Exercise material:
BEGIN
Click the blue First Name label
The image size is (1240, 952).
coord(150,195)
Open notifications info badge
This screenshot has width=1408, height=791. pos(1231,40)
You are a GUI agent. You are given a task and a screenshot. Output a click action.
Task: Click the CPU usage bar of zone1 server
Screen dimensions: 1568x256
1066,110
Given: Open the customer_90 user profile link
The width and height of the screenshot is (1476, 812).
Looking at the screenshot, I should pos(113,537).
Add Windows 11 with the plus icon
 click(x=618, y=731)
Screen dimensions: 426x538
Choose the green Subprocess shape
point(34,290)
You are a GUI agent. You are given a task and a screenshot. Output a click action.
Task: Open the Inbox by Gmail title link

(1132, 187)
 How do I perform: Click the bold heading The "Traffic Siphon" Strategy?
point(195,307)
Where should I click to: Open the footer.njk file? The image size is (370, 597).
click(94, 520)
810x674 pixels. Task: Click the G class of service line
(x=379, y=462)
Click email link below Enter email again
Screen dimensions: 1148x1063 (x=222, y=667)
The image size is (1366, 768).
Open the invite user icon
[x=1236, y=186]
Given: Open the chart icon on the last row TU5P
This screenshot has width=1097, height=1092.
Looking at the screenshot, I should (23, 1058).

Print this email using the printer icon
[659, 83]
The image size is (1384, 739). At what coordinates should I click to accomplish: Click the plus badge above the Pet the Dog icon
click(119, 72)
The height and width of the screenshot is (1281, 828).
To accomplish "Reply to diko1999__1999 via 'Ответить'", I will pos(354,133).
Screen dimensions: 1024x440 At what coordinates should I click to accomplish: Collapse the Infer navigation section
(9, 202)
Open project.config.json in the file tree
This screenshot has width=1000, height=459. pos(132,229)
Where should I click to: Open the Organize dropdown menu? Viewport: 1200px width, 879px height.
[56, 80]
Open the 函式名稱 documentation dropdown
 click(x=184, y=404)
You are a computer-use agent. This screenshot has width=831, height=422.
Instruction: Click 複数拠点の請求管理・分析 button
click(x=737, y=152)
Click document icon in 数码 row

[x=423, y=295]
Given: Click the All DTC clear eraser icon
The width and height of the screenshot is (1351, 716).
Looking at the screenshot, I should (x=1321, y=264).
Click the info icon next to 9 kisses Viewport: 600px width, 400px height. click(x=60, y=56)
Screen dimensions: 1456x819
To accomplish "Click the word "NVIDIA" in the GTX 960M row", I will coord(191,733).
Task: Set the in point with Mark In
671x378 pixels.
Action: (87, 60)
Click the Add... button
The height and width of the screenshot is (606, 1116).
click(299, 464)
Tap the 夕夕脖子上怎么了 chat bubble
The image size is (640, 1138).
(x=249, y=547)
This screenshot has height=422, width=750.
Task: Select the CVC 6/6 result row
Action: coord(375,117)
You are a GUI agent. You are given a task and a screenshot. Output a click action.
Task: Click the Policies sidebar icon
END
Task description:
Every single record is to be set down again, unaltered.

Result of this task:
Click the blue First Name label
The image size is (1240, 952).
coord(150,195)
Open notifications info badge
This screenshot has width=1408, height=791. pos(1231,40)
You are a GUI agent. You are given a task and a screenshot. Output a click action.
Task: Click the CPU usage bar of zone1 server
Screen dimensions: 1568x256
1066,110
Given: Open the customer_90 user profile link
The width and height of the screenshot is (1476, 812).
Looking at the screenshot, I should pos(113,537).
Add Windows 11 with the plus icon
 click(x=618, y=731)
Screen dimensions: 426x538
Choose the green Subprocess shape
point(34,290)
You are a GUI agent. You are given a task and a screenshot. Output a click action.
Task: Open the Inbox by Gmail title link

(1132, 187)
 How do I perform: Click the bold heading The "Traffic Siphon" Strategy?
point(195,307)
Where should I click to: Open the footer.njk file? The image size is (370, 597).
click(94, 520)
810x674 pixels. Task: Click the G class of service line
(x=379, y=462)
Click email link below Enter email again
Screen dimensions: 1148x1063 (x=222, y=667)
The image size is (1366, 768).
Open the invite user icon
[x=1236, y=186]
Given: Open the chart icon on the last row TU5P
This screenshot has width=1097, height=1092.
Looking at the screenshot, I should (23, 1058).

Print this email using the printer icon
[659, 83]
The image size is (1384, 739). At what coordinates should I click to accomplish: Click the plus badge above the Pet the Dog icon
click(119, 72)
The height and width of the screenshot is (1281, 828).
To accomplish "Reply to diko1999__1999 via 'Ответить'", I will pos(354,133).
Screen dimensions: 1024x440 At what coordinates should I click to accomplish: Collapse the Infer navigation section
(9, 202)
Open project.config.json in the file tree
This screenshot has width=1000, height=459. pos(132,229)
Where should I click to: Open the Organize dropdown menu? Viewport: 1200px width, 879px height.
[56, 80]
Open the 函式名稱 documentation dropdown
 click(x=184, y=404)
You are a computer-use agent. This screenshot has width=831, height=422.
Instruction: Click 複数拠点の請求管理・分析 button
click(x=737, y=152)
Click document icon in 数码 row

[x=423, y=295]
Given: Click the All DTC clear eraser icon
The width and height of the screenshot is (1351, 716).
Looking at the screenshot, I should (x=1321, y=264).
Click the info icon next to 9 kisses Viewport: 600px width, 400px height. click(x=60, y=56)
Screen dimensions: 1456x819
To accomplish "Click the word "NVIDIA" in the GTX 960M row", I will coord(191,733).
Task: Set the in point with Mark In
671x378 pixels.
Action: (87, 60)
Click the Add... button
The height and width of the screenshot is (606, 1116).
click(299, 464)
Tap the 夕夕脖子上怎么了 chat bubble
The image size is (640, 1138).
(x=249, y=547)
This screenshot has height=422, width=750.
Task: Select the CVC 6/6 result row
Action: coord(375,117)
You are a GUI agent. You are given a task and a screenshot. Output a click action.
Task: Click the Policies sidebar icon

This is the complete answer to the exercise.